Crash, the directing debut of Million Dollar Baby screenwriter Paul Haggis, certainly doesn't want for hubris, but ultimately stands as a case of laudable ambition overwhelming still-developing narrative abilities. Although his would-be epic of race relations in Los Angeles (triggered via an escalating domino series of automobile mishaps) sports a handful of genuinely searing moments, it's hard to shake the sense of someone constantly rearranging three-by-five cards behind the scenes for maximum impact. (A late-blooming development involving a threatened child, in particular, stands as an enraging example of Haggis cynically attempting to have it both ways.)
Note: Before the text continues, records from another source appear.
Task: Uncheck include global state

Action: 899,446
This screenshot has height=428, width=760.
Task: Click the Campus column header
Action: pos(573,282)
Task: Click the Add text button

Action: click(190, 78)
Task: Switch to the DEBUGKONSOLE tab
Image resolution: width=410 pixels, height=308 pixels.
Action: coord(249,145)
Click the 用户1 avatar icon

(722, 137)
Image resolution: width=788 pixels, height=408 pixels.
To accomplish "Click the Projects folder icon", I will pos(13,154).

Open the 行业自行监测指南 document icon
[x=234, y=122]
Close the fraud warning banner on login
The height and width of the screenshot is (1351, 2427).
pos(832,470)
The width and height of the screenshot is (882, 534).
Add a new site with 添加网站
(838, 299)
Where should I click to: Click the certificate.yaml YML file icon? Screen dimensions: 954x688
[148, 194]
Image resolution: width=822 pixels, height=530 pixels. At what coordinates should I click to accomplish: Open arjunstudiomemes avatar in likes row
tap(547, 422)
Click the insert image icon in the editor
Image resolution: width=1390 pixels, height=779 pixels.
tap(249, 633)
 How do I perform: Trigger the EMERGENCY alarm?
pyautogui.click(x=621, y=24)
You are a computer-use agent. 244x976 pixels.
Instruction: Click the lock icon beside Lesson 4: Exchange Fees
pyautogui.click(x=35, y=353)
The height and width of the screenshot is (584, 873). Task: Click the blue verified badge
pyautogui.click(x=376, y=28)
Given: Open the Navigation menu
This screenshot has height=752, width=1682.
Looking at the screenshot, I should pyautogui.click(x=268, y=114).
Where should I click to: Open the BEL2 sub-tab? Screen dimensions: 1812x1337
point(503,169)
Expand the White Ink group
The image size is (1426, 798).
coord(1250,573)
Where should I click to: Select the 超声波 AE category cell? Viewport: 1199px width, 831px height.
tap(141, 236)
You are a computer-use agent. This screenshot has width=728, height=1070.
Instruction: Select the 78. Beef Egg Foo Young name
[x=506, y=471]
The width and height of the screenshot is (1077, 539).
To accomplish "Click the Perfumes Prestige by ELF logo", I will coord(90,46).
The cast, led by co-producer Don Cheadle's tragically clear-eyed central homicide cop, almost makes it fly, though, with special mention going to Ludacris (as a carjacker hilariously obsessed with the Man), and, especially, Sandra Bullock's admirably against-type portrayal of an upper-class housewife with a major chip on her shoulder. (Hearing her spew forth a torrent of blistering racist invective carries the nasty jolting buzz of hearing a dirty joke in church). Together, they can't quite make Haggis' preachy puppet show feel entirely organic, but they certainly take some of the glare off of the strings.